_TASK TO CARRY OUT:_
No picture should appear in the copy. Transcribe exactly, and only, the lines from the one with "Switch to List View" through the last line of the data below.

Saved data entries:
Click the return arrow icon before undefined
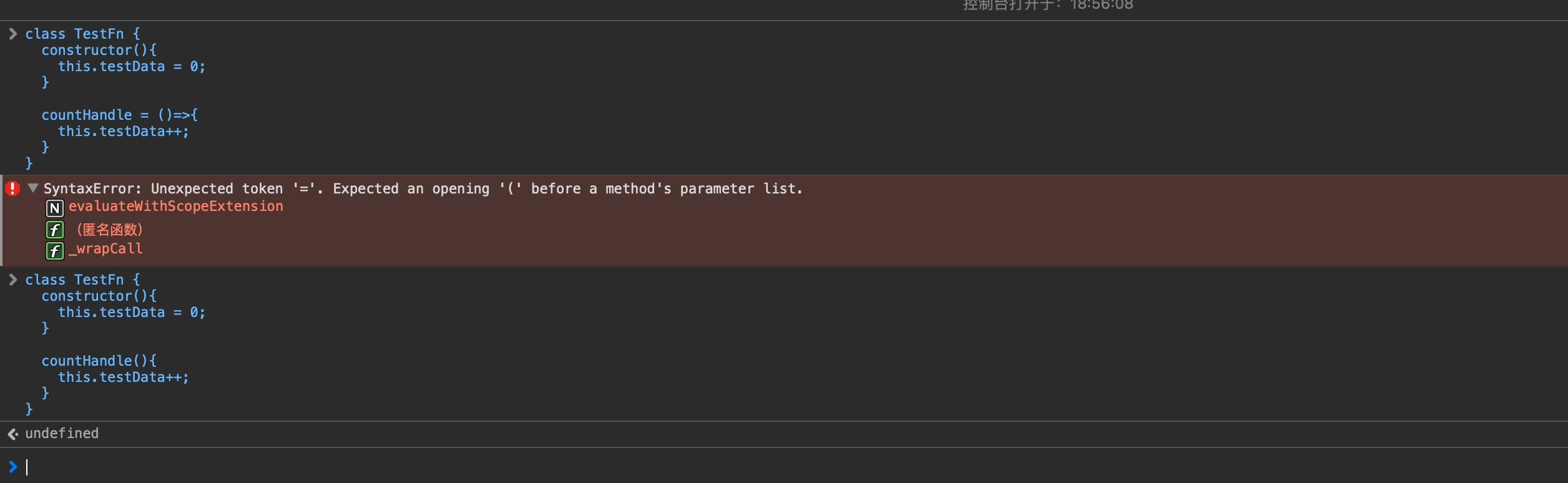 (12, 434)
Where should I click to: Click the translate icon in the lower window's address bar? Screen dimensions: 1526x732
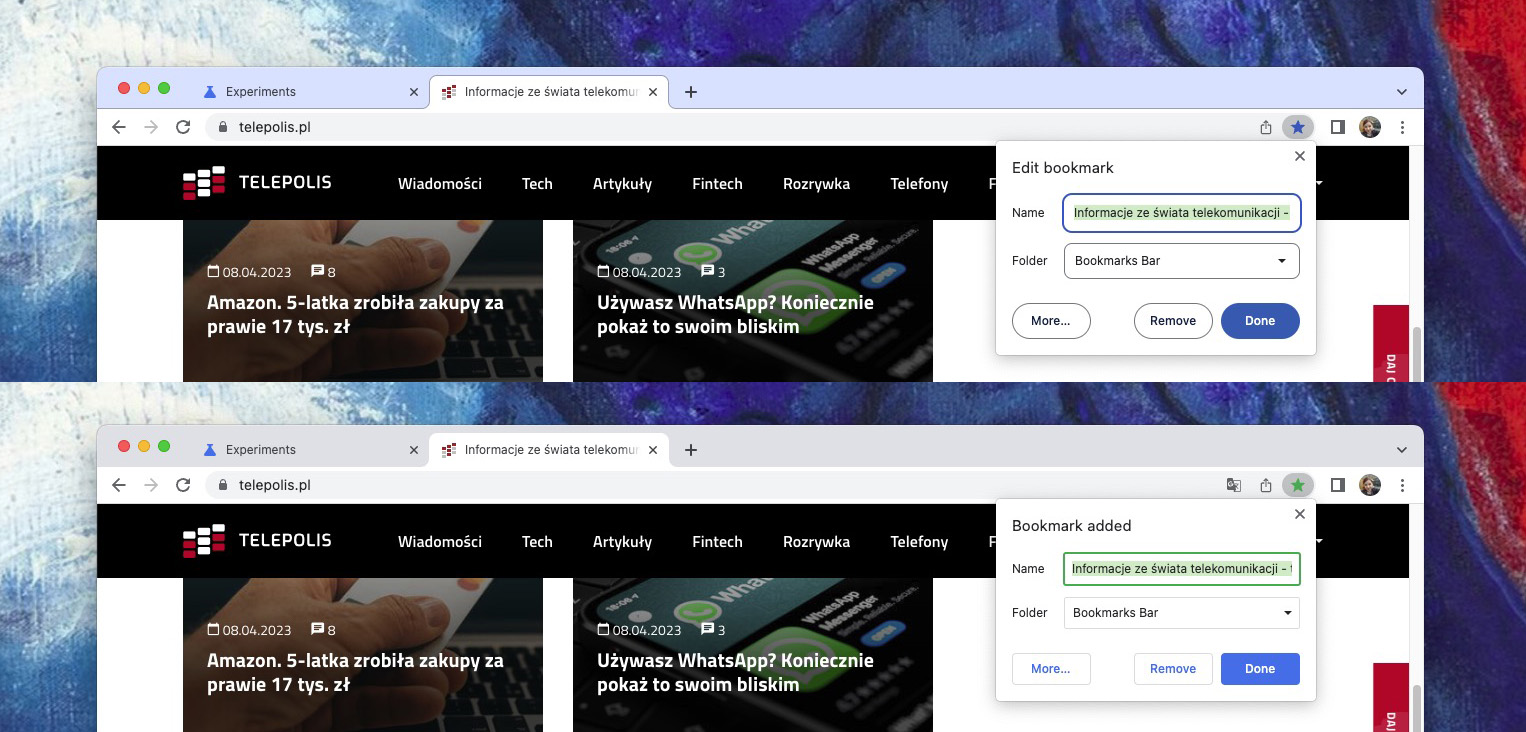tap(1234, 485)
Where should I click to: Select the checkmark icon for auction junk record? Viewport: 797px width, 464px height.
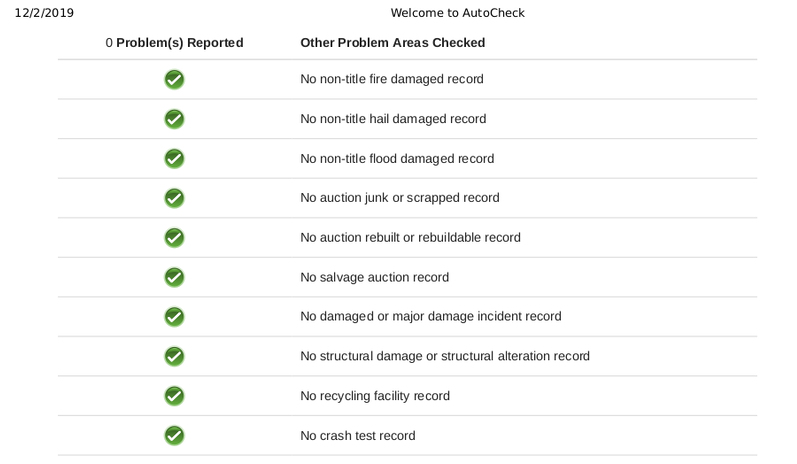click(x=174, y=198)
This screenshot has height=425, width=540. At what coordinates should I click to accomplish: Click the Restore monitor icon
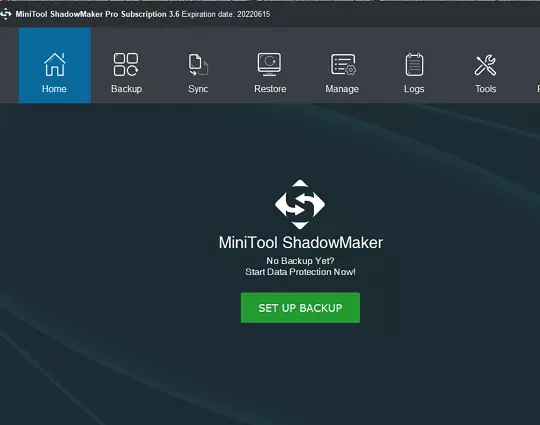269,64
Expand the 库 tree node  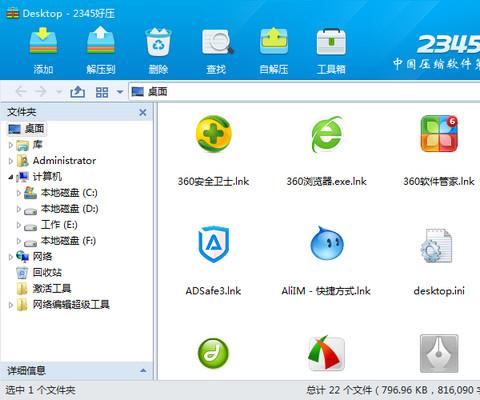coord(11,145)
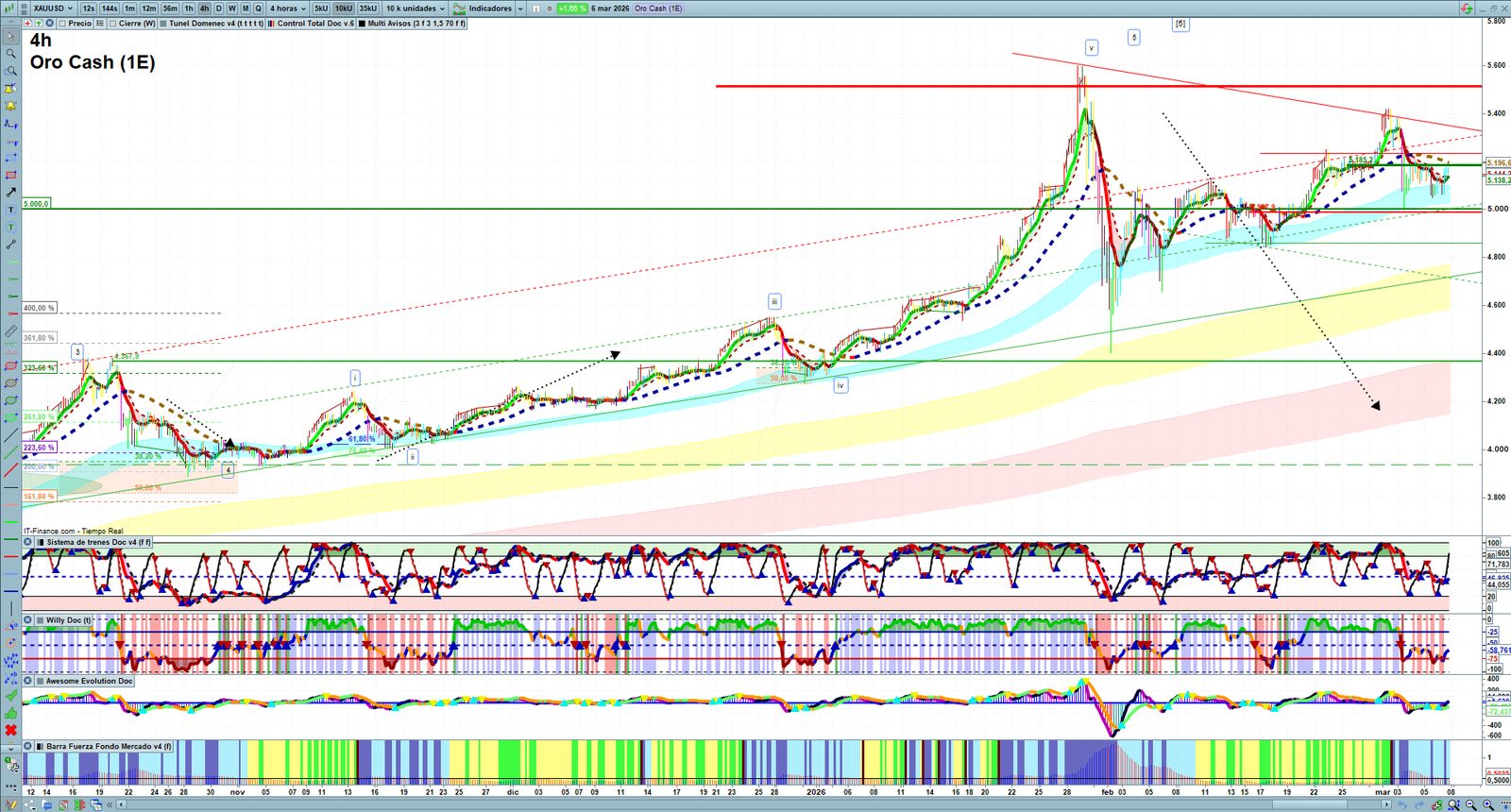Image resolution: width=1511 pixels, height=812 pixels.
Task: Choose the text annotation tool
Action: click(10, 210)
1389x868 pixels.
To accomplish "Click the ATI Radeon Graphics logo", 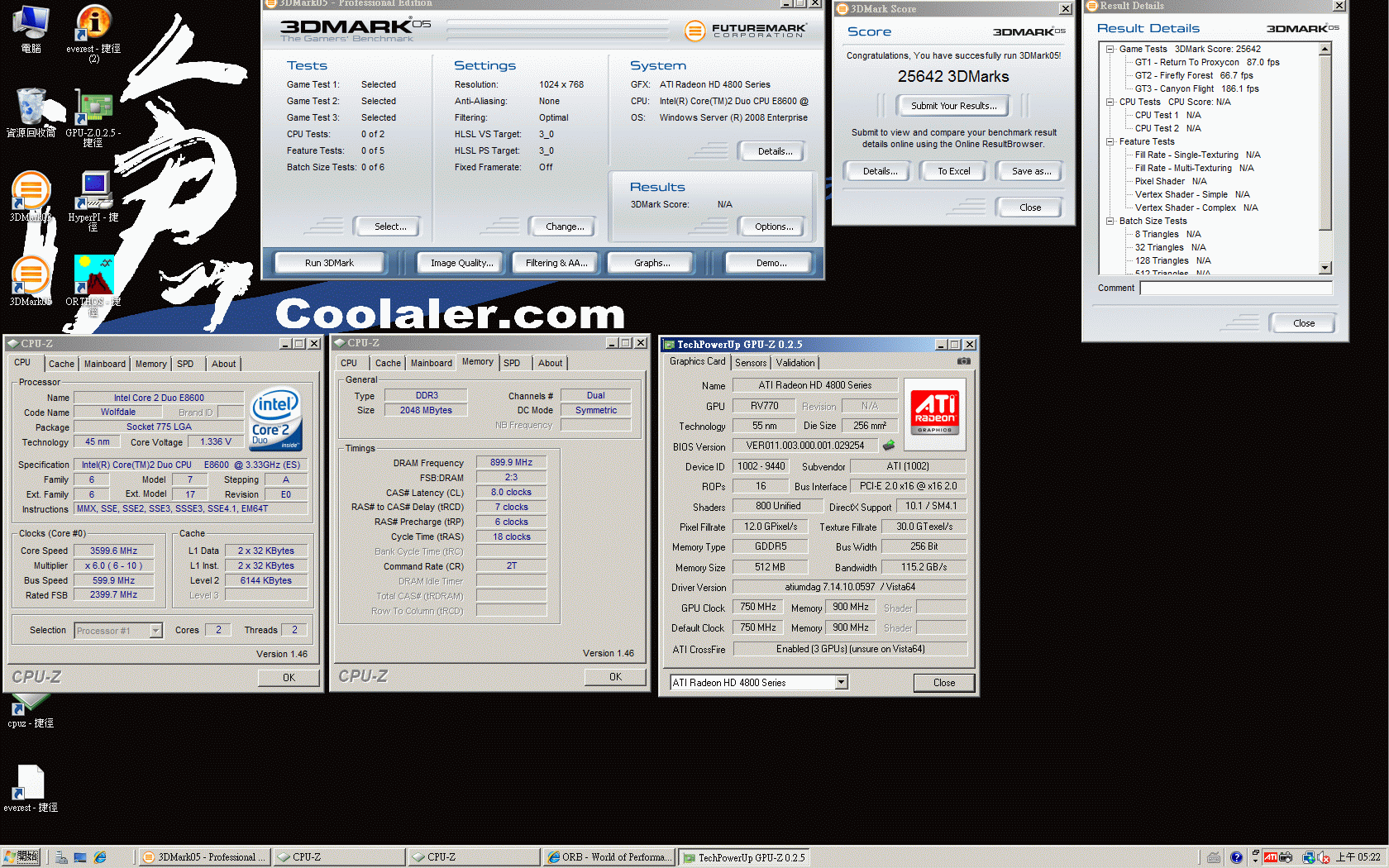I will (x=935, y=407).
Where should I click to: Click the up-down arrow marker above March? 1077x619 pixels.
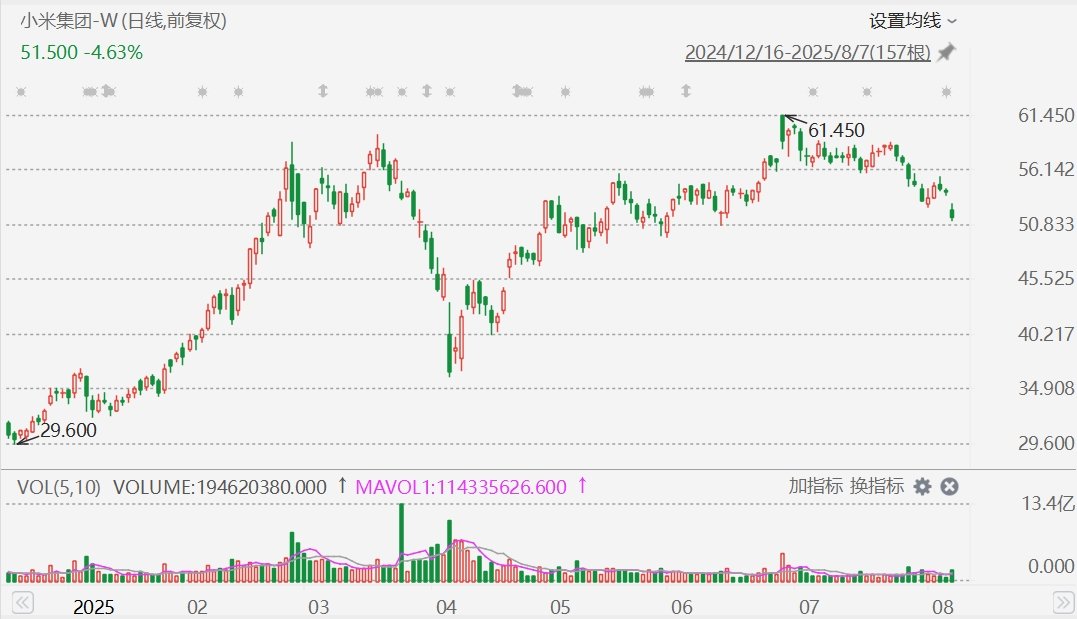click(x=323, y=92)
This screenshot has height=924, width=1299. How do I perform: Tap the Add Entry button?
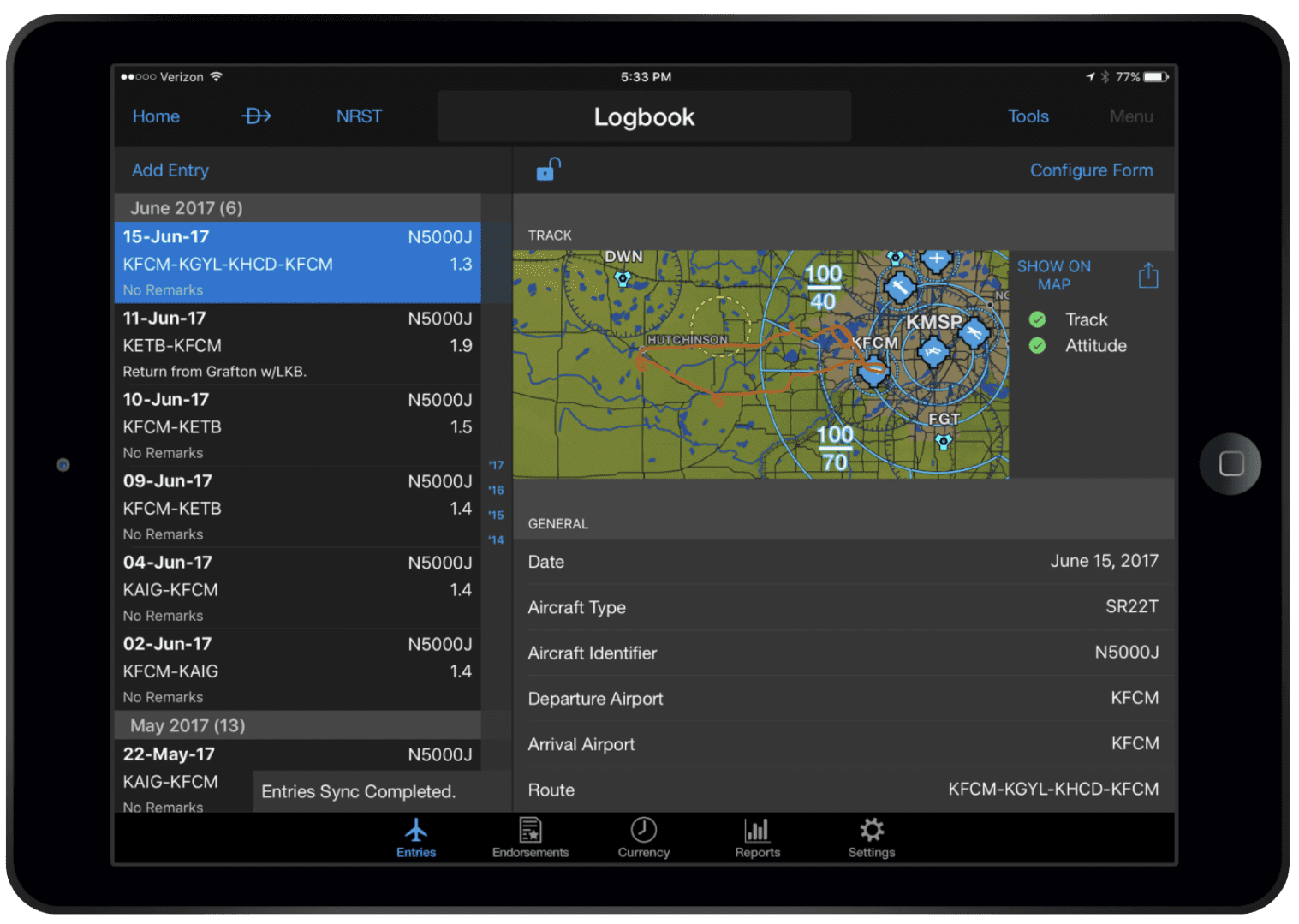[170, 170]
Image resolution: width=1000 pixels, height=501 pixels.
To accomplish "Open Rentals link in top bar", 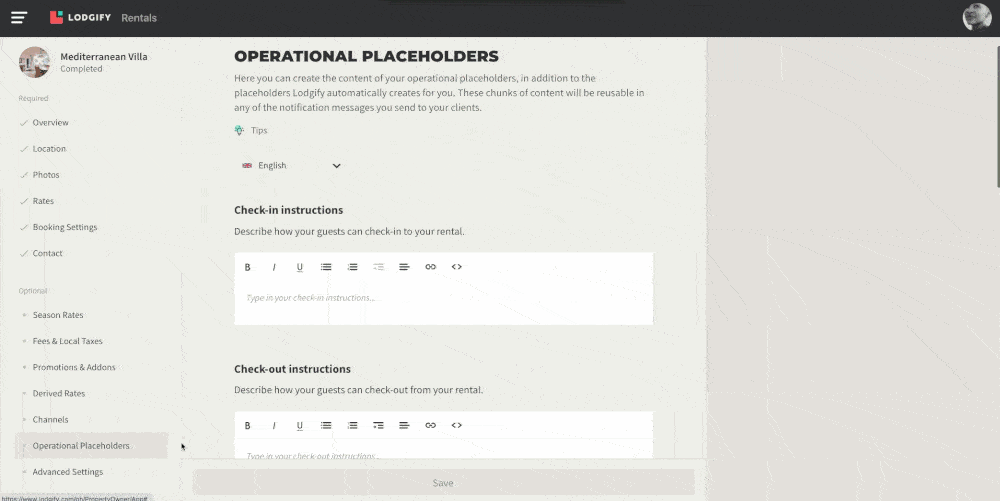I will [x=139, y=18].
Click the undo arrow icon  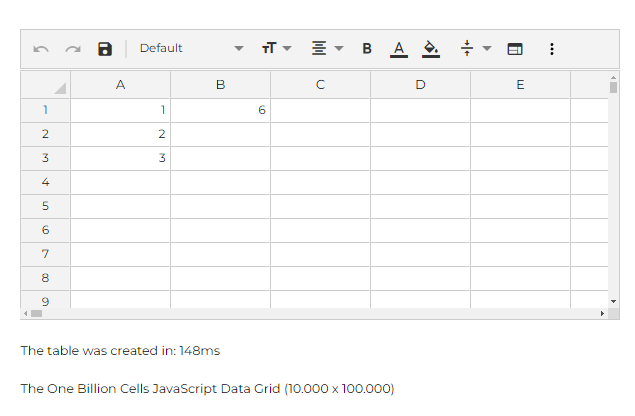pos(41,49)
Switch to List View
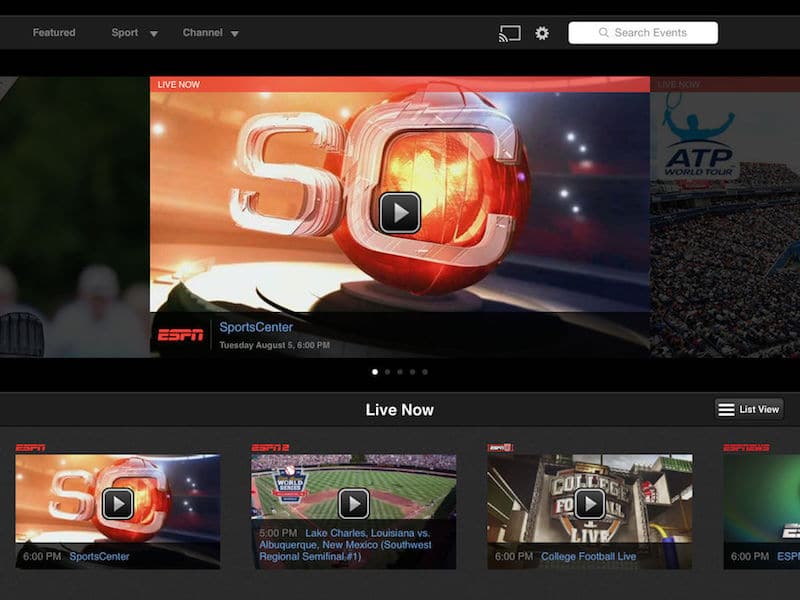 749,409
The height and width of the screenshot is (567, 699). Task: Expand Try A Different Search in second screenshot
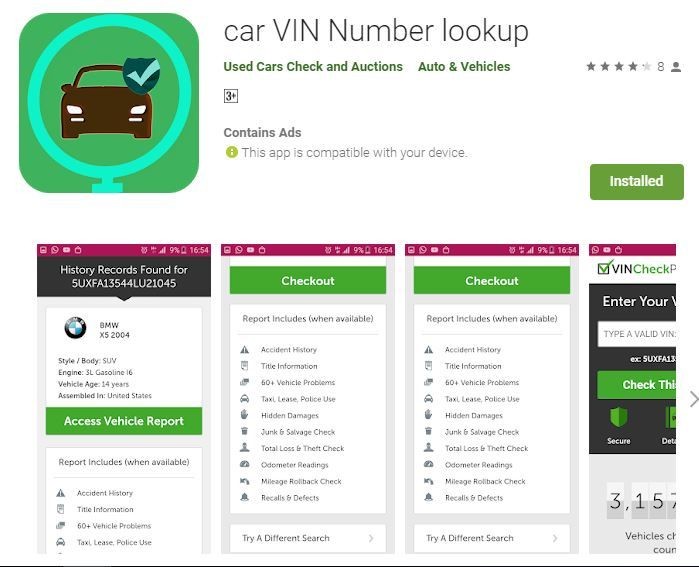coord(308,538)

_RESPONSE TO THE TASK:_
Switch to List View
 749,409
The height and width of the screenshot is (567, 699). Task: Expand Try A Different Search in second screenshot
coord(308,538)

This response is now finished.